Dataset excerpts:
◆ ◆ ◆ ◆

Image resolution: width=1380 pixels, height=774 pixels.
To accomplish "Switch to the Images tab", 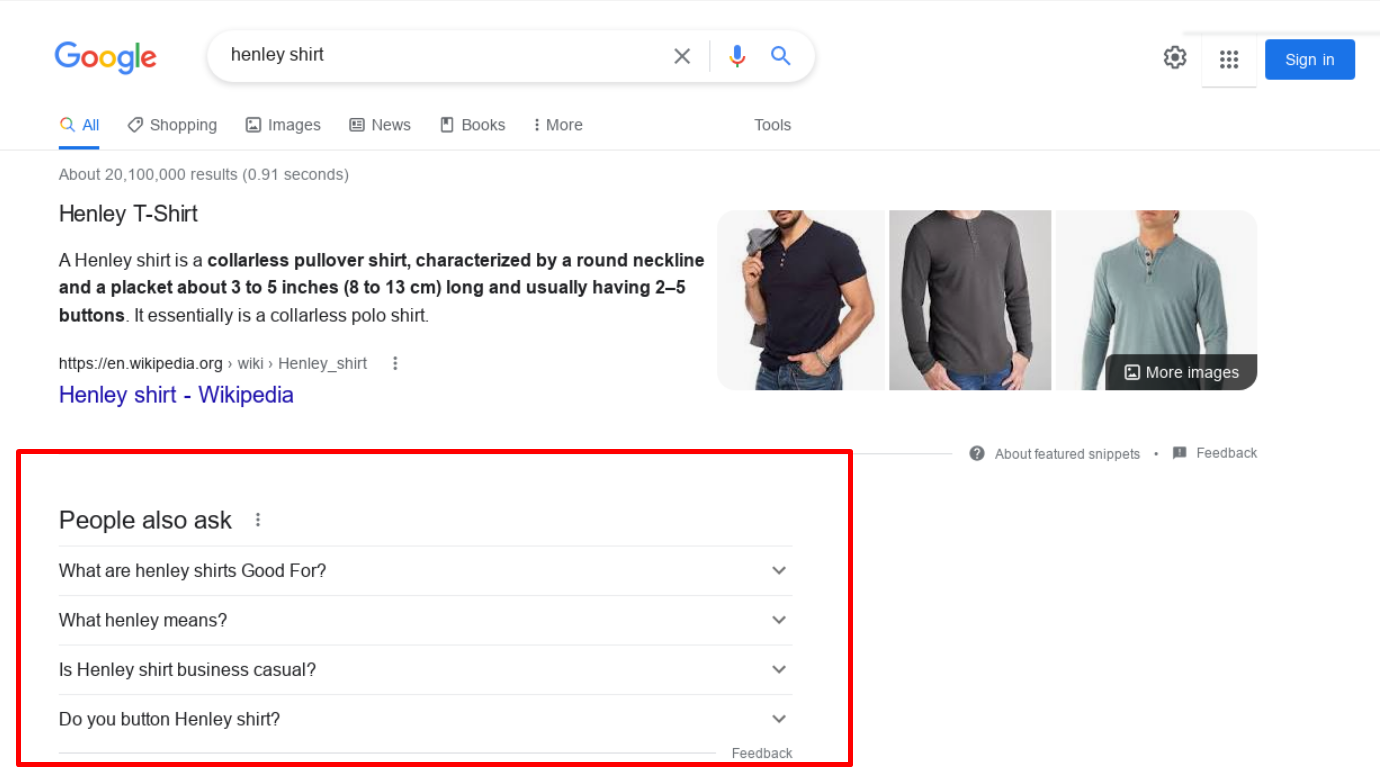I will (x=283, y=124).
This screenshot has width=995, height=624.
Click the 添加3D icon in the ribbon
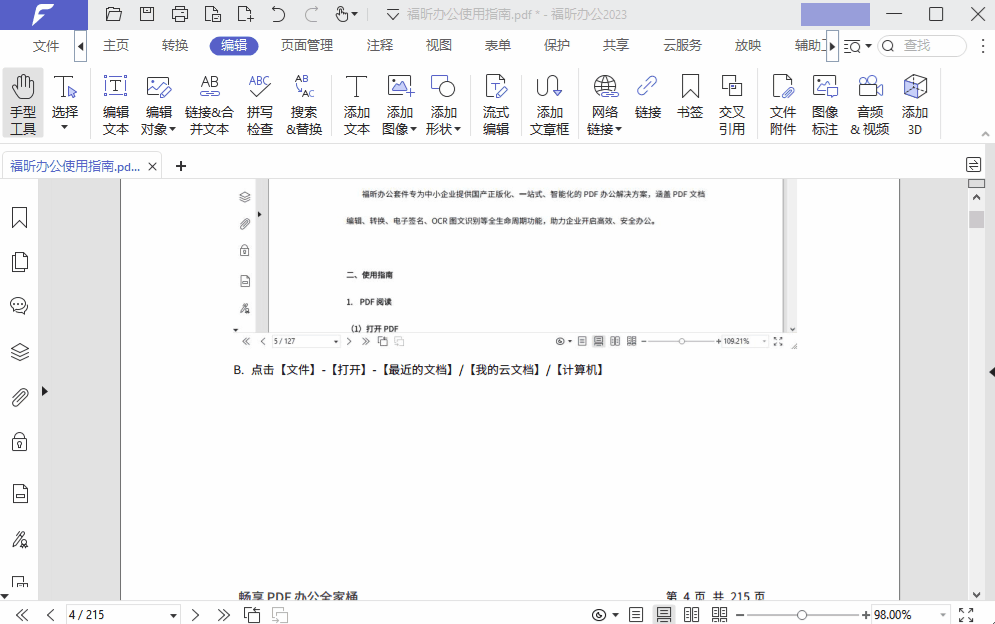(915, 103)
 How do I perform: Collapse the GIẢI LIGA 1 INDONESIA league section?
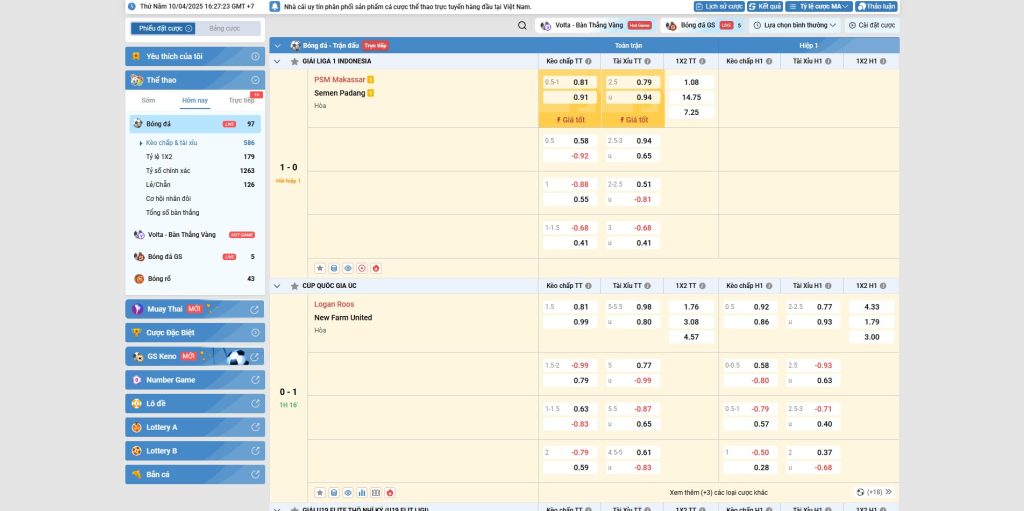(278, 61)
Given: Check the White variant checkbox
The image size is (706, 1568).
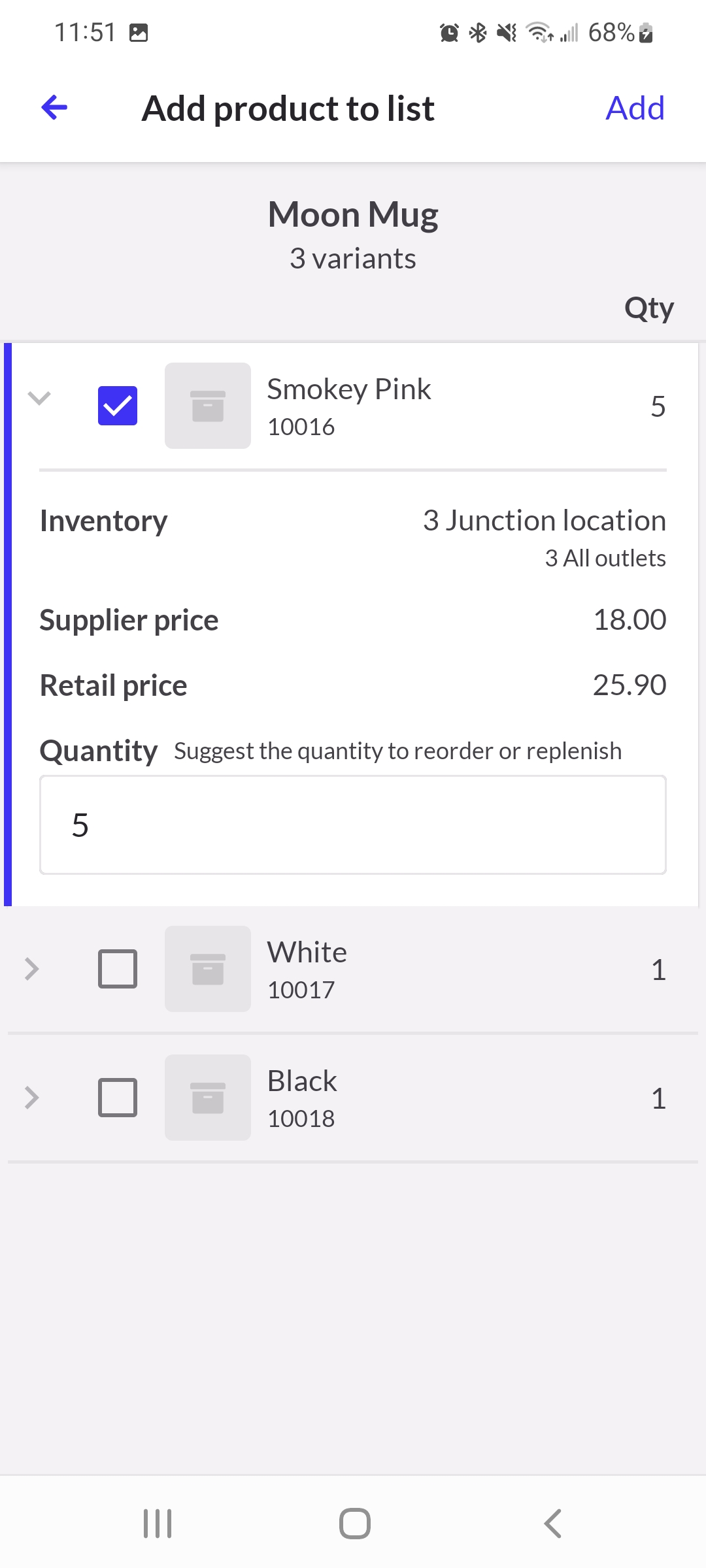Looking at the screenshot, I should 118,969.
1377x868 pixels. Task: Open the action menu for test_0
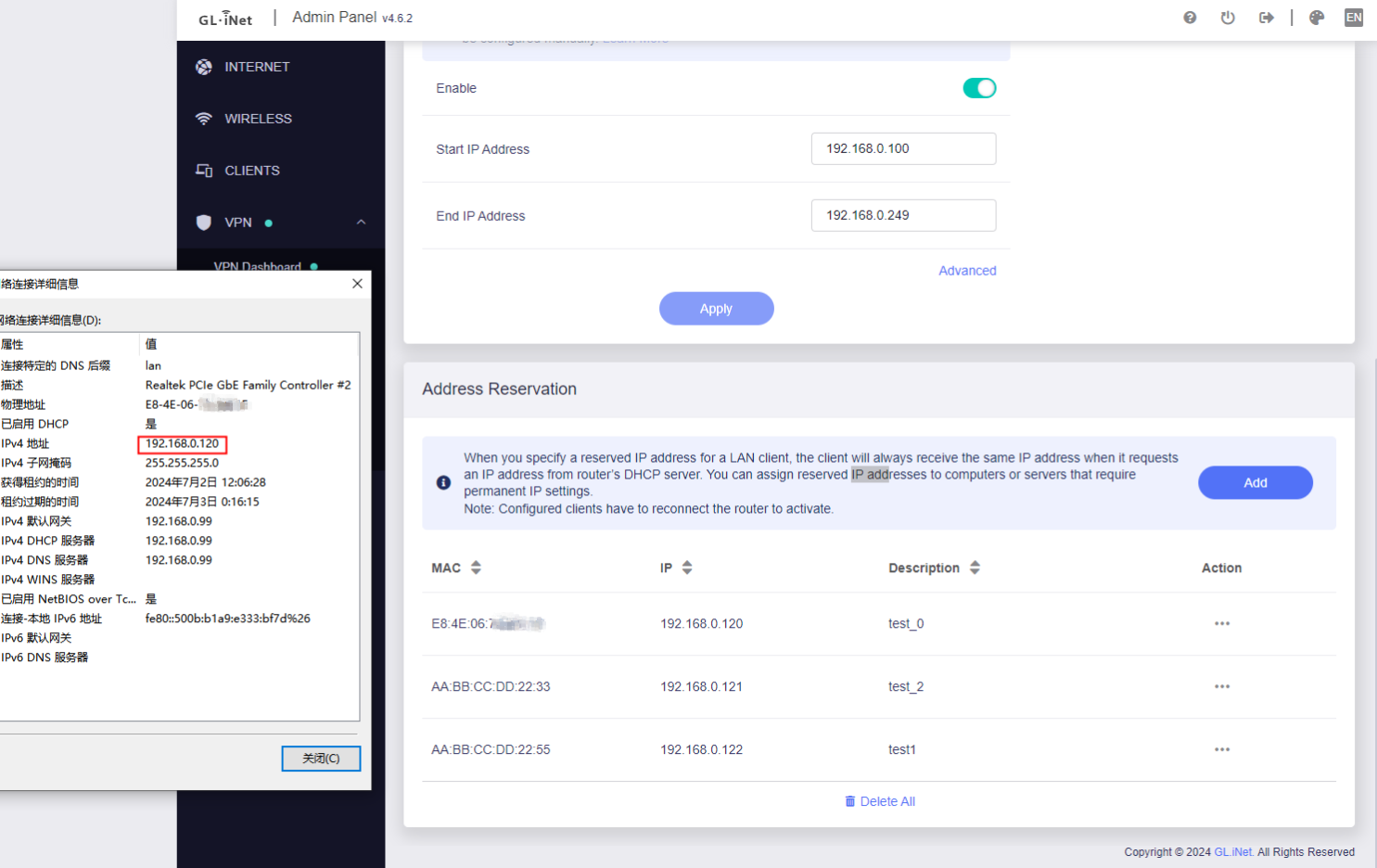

◆ ◆ ◆ ◆

Go through the records. Copy each line where "width" appears.

## Output for this task
Image resolution: width=1380 pixels, height=774 pixels.
This screenshot has width=995, height=624.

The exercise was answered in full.